The Dancing President

The Dancing President

Published: April 27, 2011 (Issue # 1653)

Last week, everyone was transfixed by President Dmitry Medvedev’s moves on the dance floor after some rat leaked a video from his university reunion to YouTube. On a stage in broad daylight, he flails away valiantly to some of the worst music of the 1980s.

The video had been watched more than 1.4 million times on YouTube last Thursday, and for true aficionados, Lifenews.ru had a longer eight-minute cut for the full awkward experience.

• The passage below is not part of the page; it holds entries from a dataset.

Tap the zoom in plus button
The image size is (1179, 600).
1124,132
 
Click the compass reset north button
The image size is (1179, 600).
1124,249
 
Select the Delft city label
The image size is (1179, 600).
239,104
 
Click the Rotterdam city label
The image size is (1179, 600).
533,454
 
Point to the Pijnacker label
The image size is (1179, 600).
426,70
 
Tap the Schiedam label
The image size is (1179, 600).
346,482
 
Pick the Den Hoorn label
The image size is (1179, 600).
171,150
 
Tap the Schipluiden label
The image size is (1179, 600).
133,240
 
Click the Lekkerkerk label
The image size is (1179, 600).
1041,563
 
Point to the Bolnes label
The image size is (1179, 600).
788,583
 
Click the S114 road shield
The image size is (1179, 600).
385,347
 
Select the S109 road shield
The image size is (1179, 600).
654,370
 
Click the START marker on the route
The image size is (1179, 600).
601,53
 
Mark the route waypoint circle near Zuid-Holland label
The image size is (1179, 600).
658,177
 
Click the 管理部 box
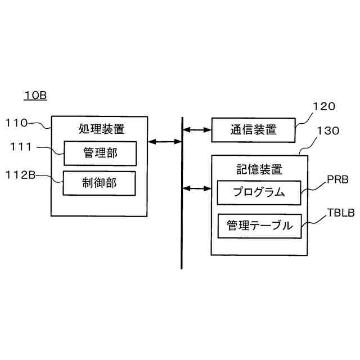100,153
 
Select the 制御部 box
100,183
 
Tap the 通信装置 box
253,130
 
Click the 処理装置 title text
102,129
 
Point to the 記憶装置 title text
259,169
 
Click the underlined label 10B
35,96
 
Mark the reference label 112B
20,175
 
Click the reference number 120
323,106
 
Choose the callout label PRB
338,181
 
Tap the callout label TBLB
340,214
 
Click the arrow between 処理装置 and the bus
164,142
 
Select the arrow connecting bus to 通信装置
196,130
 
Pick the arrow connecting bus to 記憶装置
196,187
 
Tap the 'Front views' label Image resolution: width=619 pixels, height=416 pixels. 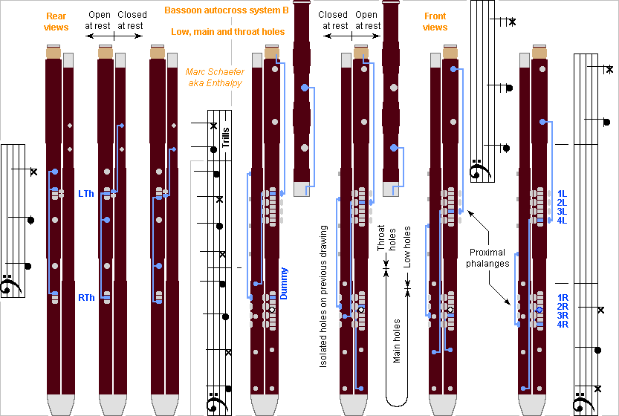435,22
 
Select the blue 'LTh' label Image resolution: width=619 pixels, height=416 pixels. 86,193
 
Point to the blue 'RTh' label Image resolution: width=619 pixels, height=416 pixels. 86,298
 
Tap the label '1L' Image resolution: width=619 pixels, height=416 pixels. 563,194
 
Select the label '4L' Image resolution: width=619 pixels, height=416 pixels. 563,221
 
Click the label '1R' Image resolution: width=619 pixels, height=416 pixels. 563,297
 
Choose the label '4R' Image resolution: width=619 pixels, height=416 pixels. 563,324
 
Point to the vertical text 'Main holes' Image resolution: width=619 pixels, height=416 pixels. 397,341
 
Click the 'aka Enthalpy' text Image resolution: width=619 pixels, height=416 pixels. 215,83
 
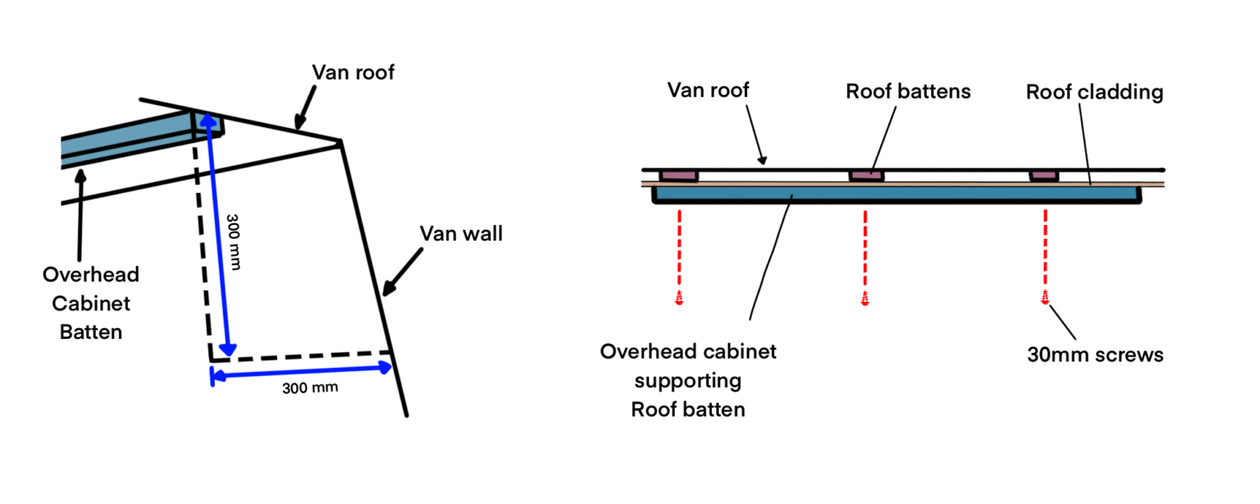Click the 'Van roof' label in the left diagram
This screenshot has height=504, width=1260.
point(353,72)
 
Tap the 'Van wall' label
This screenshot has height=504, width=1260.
point(461,234)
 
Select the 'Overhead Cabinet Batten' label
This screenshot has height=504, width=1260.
point(91,303)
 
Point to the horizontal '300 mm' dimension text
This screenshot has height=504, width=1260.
point(310,387)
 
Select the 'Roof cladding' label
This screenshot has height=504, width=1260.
point(1094,92)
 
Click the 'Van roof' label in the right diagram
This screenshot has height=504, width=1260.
point(708,89)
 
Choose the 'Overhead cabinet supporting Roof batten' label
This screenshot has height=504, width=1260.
point(688,380)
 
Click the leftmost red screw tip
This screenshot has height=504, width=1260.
point(679,298)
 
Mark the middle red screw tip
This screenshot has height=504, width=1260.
point(865,298)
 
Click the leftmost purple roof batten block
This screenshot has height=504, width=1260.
point(679,175)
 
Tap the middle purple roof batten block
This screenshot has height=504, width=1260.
point(866,175)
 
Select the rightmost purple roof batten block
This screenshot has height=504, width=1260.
point(1044,175)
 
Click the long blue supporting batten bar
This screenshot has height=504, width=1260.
point(894,195)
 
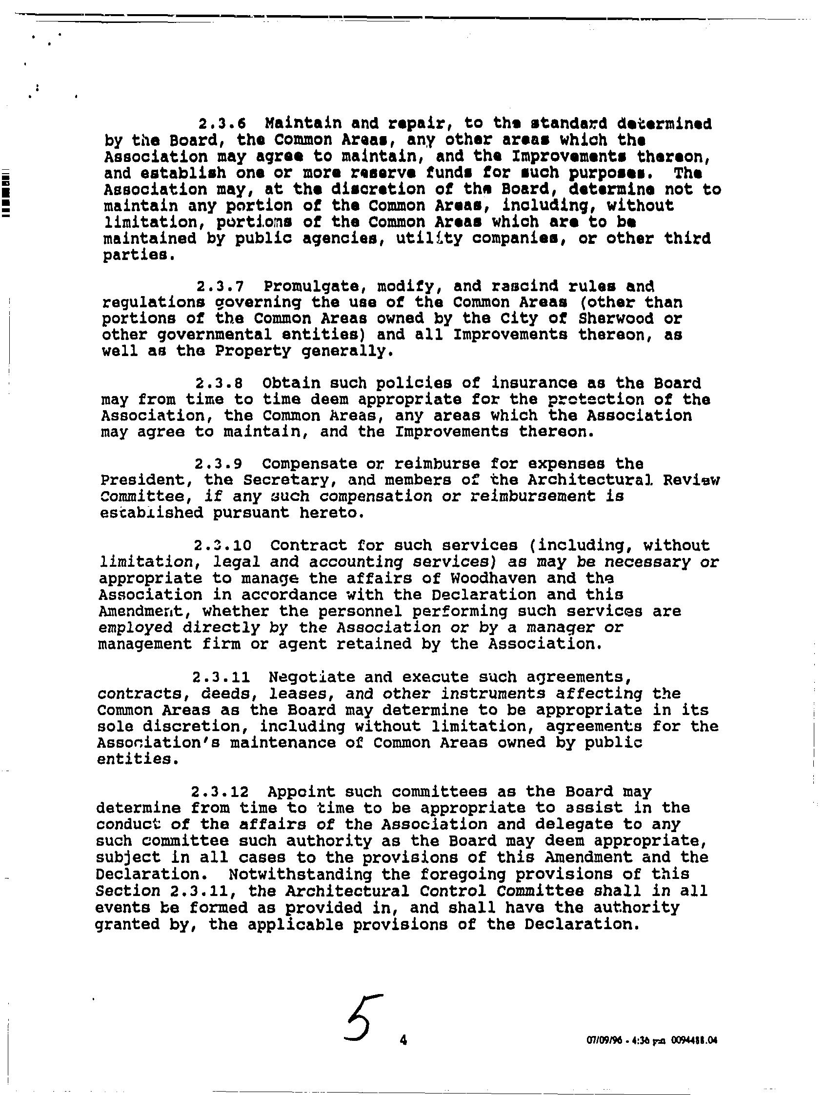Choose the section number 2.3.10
click(223, 545)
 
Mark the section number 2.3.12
click(221, 792)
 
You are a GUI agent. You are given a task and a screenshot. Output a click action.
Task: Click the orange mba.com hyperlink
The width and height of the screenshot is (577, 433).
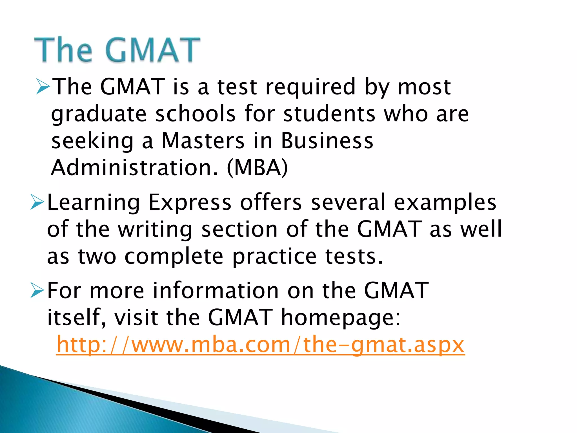coord(260,345)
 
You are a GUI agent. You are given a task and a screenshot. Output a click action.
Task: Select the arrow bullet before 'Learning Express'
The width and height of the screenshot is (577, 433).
coord(37,202)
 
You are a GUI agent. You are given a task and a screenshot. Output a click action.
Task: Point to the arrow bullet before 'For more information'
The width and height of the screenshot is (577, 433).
coord(37,291)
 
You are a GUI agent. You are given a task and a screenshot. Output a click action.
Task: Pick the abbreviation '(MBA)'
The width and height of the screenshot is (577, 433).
coord(257,168)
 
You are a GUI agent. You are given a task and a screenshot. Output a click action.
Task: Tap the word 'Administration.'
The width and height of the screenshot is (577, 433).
coord(135,168)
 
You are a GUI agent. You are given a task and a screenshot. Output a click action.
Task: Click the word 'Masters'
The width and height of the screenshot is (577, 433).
coord(203,141)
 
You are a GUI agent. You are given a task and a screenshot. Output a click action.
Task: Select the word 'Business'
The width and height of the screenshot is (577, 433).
coord(327,141)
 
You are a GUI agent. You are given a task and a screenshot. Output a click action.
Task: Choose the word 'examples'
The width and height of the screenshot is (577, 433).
coord(445,203)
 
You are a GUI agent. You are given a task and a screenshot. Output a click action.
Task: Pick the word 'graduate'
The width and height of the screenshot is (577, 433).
coord(99,114)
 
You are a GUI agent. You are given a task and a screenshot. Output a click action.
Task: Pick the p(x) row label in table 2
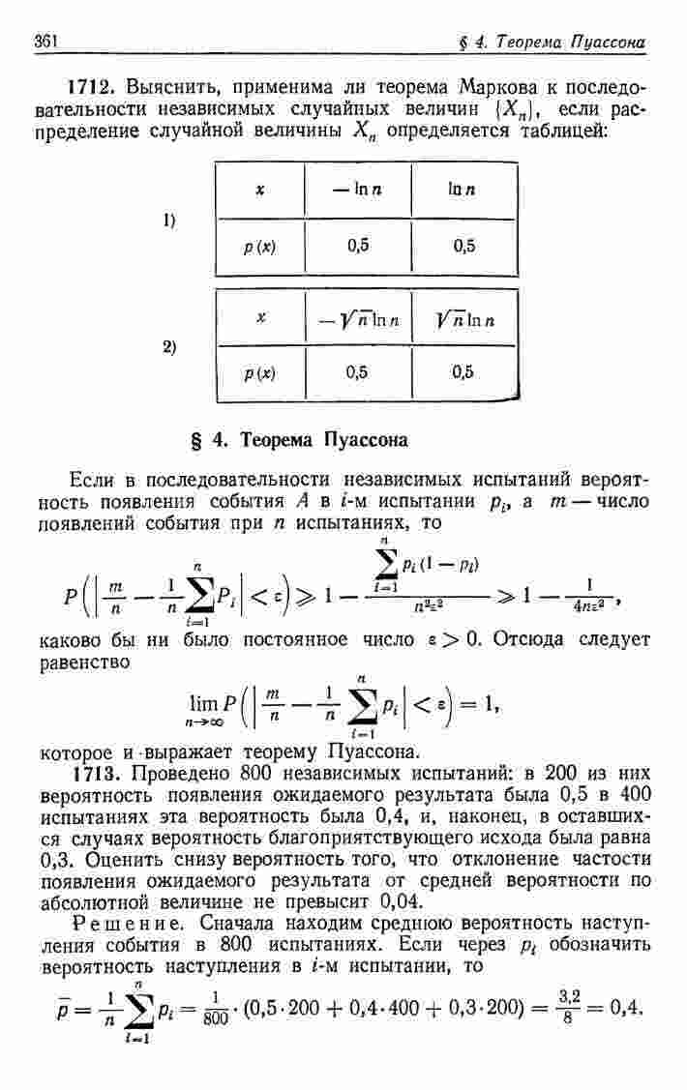(x=259, y=371)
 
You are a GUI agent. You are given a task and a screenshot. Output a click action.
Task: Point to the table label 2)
(x=170, y=345)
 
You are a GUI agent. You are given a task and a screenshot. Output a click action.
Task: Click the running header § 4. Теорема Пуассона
(x=553, y=42)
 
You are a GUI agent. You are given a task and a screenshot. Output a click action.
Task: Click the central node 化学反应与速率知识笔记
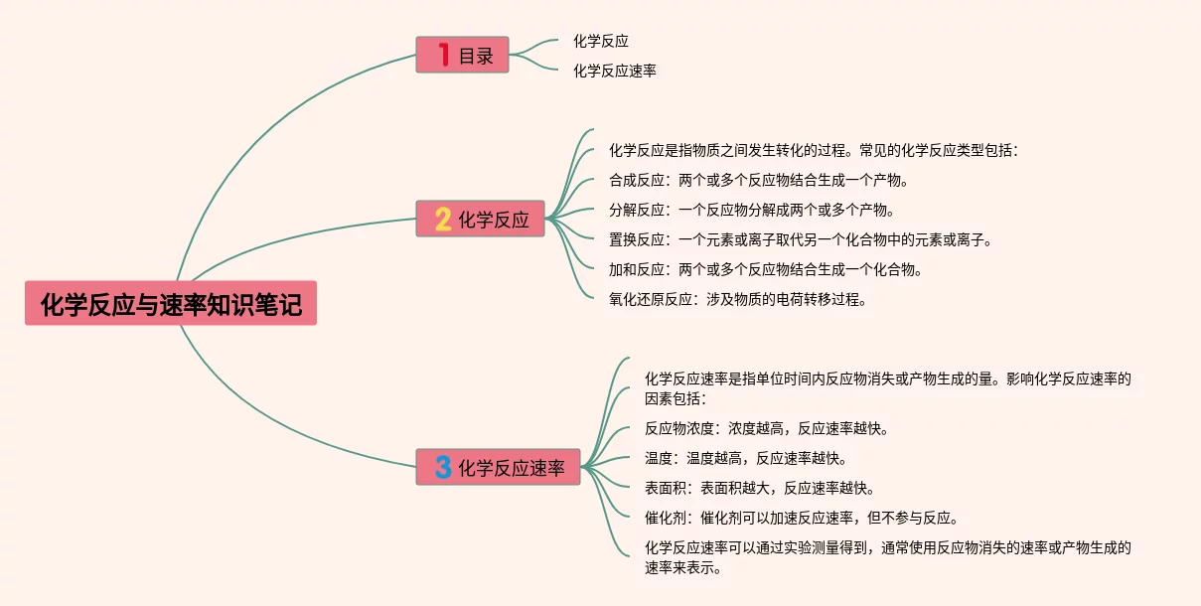click(171, 303)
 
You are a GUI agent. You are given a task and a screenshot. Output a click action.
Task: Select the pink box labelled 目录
click(462, 56)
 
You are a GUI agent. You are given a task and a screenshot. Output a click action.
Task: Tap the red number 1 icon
click(443, 56)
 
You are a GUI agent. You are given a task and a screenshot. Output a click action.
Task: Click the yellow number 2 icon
click(443, 220)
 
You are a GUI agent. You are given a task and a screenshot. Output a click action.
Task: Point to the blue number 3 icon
click(443, 467)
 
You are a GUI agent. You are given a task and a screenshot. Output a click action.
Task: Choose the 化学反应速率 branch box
click(500, 467)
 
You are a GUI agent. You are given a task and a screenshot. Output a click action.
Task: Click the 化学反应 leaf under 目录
click(601, 41)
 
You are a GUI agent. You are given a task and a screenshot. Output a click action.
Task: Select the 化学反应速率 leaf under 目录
click(615, 71)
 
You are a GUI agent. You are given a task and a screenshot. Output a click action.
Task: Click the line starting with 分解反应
click(752, 210)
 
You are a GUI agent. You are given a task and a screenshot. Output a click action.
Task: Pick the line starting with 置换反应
click(801, 239)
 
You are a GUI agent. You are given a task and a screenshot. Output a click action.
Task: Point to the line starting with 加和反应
click(766, 269)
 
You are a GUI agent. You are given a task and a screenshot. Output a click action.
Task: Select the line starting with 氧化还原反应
click(738, 298)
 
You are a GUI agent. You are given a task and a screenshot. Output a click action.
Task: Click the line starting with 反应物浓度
click(766, 429)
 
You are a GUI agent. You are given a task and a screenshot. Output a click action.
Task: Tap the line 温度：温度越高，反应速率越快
click(745, 458)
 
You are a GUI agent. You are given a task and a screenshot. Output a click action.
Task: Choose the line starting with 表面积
click(759, 488)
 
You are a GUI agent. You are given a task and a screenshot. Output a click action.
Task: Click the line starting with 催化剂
click(801, 518)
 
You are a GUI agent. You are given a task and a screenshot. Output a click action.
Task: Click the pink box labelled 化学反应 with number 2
click(481, 220)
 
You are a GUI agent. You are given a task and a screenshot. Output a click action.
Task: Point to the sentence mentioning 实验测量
click(888, 556)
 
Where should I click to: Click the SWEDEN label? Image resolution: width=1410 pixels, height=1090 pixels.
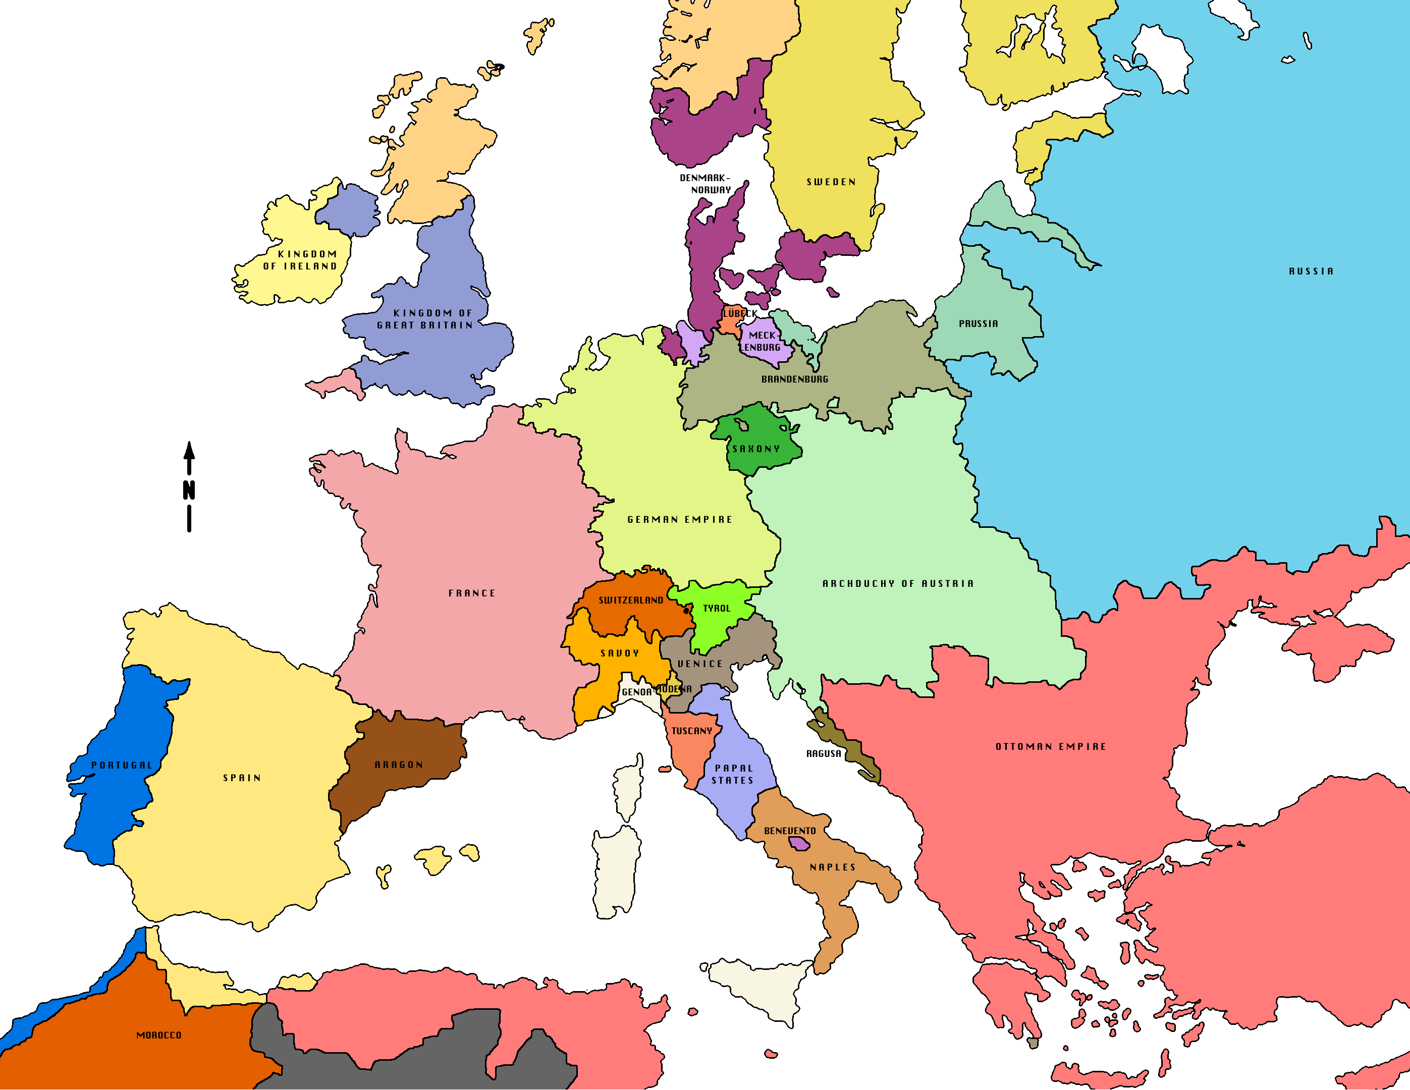(x=831, y=182)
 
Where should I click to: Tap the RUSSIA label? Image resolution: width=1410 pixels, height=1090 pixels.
(x=1311, y=271)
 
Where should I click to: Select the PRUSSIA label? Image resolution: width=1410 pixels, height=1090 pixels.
(x=978, y=323)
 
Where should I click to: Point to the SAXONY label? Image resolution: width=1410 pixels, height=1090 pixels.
(x=756, y=449)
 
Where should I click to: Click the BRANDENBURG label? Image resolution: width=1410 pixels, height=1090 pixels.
(x=794, y=379)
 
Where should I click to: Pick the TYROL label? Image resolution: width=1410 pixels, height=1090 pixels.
(x=717, y=608)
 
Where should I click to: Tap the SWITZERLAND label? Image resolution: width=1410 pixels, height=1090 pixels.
(x=631, y=600)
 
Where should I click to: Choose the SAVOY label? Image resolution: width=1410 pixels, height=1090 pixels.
(x=620, y=653)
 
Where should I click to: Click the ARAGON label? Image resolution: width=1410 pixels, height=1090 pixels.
(x=399, y=765)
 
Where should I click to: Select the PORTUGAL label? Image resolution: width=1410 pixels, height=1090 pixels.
(x=122, y=765)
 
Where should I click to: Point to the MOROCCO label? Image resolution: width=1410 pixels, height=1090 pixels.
(x=159, y=1035)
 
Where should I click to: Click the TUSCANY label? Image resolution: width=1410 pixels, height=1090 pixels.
(x=691, y=731)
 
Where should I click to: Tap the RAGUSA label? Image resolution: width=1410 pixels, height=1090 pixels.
(x=824, y=753)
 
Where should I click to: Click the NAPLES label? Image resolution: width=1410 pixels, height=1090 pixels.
(x=833, y=867)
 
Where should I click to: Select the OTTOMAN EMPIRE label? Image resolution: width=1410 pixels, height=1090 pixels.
(x=1050, y=746)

“It has to be a fake, tell me it’s a fake,” the spokeswoman for the pro-Kremlin youth group Nashi, Kristina Potupchik, wrote on Twitter, her faith in the Kremlin apparently shot to the core, after herding thousands of the faithful in white aprons on the weekend.

My sympathies went out to Medvedev for having to attend what looked like the worst party ever, although I was less sympathetic when I read on Life News that he had organized it. Certainly it is no ordinary reunion. Instead of 1980s pop on the turntables, it has the actual singers performing on stage. The group Kombinatsia belts out its hit “American Boy,” a classic about a Russian girl who wants to be whisked away to the States and ride in a Mercedes.

There are conspiracy theories out there about the video’s release having something to do with Russia’s position on Libya because the name of the YouTube account is KremlinLivia, or Libya in Russian. I wonder if it is meant to be a play on the word “live,” though. But my goodness, if that is the worst dirt they can find, Medvedev has nothing to worry about. He’s no dancer and should ditch the shiny jacket, but he looks better than many of his matronly or portly contemporaries. What intrigued me was his apparent lack of interaction with the other dancers, almost as if he paid for the party but still can’t be the popular kid.

The awkward men of the world probably took heart from the spy Anna Chapman’s interview with the Sun, in which she confessed that she fell in love with her British husband because he had long hair like Oasis star Liam Gallagher and wore clumpy Clarks shoes — the sensible brand loved by parents.

“Whenever he rolled his tobacco and wore his loose-hanging jeans, with his Clarks shoes and Liam Gallagher-style hair, it took my breath away,” she gushed, praising his “aristocratic beauty.”

In a far-from-gentlemanly fashion, her now ex-husband, Alex Chapman, sold or gave photographs of Chapman topless to The Daily Telegraph, sealing her reputation as the “hot” spy. Later some unpleasantly private photographs of her lying in the bath, taken by another British ex, were published in Playboy.

Chapman said she cried when she saw the Playboy photographs, calling them the “final blow.”

And she delicately skewered her ex-husband, suggesting that he is a complete loser. He is “an incredible, talented person who still hasn’t yet found himself in this life,” she commiserated sweetly. Meanwhile she is shooting up the ranks of United Russia’s youth wing and working as a mysterious bank “consultant,” not to mention shots at modeling and hosting a creaky television show.

Perhaps Mr. Chapman should turn to the power of prayer, like ballerina Anastasia Volochkova, who told Komsomolskaya Pravda that her latest toy, a two-tone Maybach car, appeared through divine intervention.

After posting photos of the blue-and-white car on her blog, she told the tabloid: “I prayed to God. He heard my prayers. I walked out into the street, and it was parked there.” Although oddly for a gift from God, she knew the exact price tag: 3 million rubles ($100,000).